From: spel_werdz_rite <spel_werdz_rite@yahoo.com>
Subject: Discretions on the permutations of the 3^4
Date: Mon, 17 Sep 2007 03:58:29 -0000

Out of boredom, I chose to see for myself the number of positions on
the 3x3x3x3 and I kept getting half the value!

Here’s what I did:
24!x32!x16! - This is the total number of positions accounting all
n-sided stickers

(2^24)x(6^32)x(12^16) - The total number of orientations accounting
for all n-sided stickers

Now I divided numbers appropriately based on these findings:
2-I could not switch just two 2-colored stickers.
2-I could not switch just two 3-colored stickers.
2-I could not switch just two 4-colored stickers.
2-I could not flip just one 2-colored sticker.
2-I could flip just one 3-colored sticker, but only in three
orientations, not six.
3-I could flip just one 4-colored sticker, but only in four ways, not
twelve.

So my end result was:
((24!/2)x(32!/2)x(16!/2))x((2^24)/2)x((6^32)/2)x((12^16)/3)=
878,386,440,354,567,921,584,263,
039,540,512,529,807,242,315,074,
778,825,738,578,010,866,618,399,
485,084,275,300,137,443,825,041,
177,103,564,800,000,000,000,000
Which is half of the currently accepted value.

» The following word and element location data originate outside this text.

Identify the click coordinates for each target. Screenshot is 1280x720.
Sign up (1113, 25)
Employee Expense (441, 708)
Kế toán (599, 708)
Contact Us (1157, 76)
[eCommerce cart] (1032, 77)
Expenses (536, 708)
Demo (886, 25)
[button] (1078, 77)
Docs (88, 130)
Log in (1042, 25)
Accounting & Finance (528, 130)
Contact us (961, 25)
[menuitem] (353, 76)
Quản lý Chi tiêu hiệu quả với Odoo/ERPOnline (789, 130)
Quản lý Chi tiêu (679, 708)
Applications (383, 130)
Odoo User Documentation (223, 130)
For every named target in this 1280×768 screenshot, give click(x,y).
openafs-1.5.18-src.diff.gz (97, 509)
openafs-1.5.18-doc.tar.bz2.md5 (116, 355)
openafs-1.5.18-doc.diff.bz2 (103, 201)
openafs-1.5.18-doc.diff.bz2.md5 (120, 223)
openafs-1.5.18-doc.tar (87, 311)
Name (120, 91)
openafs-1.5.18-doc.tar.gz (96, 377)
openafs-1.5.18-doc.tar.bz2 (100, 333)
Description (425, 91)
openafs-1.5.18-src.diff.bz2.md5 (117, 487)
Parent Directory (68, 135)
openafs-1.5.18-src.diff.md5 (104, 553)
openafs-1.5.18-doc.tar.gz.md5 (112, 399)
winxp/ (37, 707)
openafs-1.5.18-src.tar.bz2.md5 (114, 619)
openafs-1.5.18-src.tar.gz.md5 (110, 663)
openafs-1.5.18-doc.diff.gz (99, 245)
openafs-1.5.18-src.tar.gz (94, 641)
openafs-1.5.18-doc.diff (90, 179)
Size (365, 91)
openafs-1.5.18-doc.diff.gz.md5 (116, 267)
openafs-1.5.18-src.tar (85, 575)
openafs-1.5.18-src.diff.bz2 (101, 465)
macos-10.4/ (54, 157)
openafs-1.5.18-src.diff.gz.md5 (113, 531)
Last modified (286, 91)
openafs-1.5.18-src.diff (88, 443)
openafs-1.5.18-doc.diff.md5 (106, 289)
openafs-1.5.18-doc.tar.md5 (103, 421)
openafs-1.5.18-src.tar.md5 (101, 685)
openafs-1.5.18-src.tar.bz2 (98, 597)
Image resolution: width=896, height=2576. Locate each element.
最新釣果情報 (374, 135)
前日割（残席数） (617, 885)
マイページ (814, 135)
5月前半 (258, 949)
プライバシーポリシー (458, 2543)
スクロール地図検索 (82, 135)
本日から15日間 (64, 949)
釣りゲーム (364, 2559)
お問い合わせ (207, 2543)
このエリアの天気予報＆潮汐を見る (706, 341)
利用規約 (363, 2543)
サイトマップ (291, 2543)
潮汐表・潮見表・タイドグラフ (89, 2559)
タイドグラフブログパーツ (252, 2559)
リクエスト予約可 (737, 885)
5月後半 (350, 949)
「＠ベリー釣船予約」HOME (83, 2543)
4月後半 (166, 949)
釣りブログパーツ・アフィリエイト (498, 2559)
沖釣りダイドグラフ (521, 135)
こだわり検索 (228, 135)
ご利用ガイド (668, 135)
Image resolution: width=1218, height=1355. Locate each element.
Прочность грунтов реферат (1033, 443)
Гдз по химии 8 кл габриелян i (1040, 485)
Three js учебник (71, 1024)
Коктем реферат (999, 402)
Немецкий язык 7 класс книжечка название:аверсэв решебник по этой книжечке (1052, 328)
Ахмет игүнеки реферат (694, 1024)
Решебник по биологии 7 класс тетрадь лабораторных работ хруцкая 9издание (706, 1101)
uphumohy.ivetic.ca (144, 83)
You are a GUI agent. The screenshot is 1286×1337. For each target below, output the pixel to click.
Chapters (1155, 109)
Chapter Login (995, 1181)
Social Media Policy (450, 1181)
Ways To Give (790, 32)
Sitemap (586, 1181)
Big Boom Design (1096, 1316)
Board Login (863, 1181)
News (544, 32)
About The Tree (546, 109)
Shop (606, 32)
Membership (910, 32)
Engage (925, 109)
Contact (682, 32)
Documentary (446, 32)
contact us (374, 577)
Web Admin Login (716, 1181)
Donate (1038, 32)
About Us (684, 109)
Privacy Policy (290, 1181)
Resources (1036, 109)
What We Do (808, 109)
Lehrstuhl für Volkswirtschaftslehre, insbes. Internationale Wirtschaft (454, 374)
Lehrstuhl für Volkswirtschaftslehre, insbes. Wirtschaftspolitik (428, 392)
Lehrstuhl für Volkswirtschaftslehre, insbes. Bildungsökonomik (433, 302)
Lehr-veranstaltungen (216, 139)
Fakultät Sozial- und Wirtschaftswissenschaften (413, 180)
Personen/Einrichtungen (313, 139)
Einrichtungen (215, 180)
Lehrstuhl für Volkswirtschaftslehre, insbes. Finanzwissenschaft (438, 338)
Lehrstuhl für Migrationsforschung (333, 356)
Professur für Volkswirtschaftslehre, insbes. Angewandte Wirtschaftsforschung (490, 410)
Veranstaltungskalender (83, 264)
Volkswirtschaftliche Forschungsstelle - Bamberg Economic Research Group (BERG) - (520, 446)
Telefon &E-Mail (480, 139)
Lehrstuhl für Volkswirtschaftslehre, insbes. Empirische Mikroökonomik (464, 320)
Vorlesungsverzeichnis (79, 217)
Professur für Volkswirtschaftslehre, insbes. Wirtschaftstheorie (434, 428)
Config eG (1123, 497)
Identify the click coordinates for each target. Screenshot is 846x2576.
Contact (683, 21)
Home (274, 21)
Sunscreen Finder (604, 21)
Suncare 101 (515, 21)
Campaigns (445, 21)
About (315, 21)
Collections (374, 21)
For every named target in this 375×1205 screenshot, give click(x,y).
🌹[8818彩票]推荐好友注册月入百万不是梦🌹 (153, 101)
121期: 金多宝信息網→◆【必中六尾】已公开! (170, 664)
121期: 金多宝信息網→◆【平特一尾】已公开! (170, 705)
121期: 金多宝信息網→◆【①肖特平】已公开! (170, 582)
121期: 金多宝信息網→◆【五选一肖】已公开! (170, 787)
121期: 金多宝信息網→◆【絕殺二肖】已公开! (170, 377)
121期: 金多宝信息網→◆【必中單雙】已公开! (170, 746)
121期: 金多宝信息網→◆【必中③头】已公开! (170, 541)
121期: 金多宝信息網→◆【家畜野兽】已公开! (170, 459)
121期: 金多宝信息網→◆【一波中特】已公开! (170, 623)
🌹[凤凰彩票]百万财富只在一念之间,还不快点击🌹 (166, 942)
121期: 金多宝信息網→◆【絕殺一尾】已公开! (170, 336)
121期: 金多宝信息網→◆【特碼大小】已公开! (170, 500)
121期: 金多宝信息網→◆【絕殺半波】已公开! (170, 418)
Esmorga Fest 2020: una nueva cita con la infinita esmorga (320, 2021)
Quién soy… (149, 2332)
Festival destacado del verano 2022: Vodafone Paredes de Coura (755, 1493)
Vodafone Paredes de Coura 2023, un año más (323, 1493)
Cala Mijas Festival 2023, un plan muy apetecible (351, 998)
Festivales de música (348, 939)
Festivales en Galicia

I think the argument
lies where Eric Balandraud stated "Not all the permutations of the 24
2-colored and the 32 3-colored are possible. Only the permutations
that have the same parity on the 2-colored and the 3-colored … So
the number of positions reachable by just the 2-colored [and
3-colored] pieces is (24!x32!)/2"
He did mention that neither 2- or 3-colored stickers could switch just
two pieces, but he only divided by two once, not compensating for both
occurrences. The real value, I believe, should have been half of what
he gave us in that part of the equation.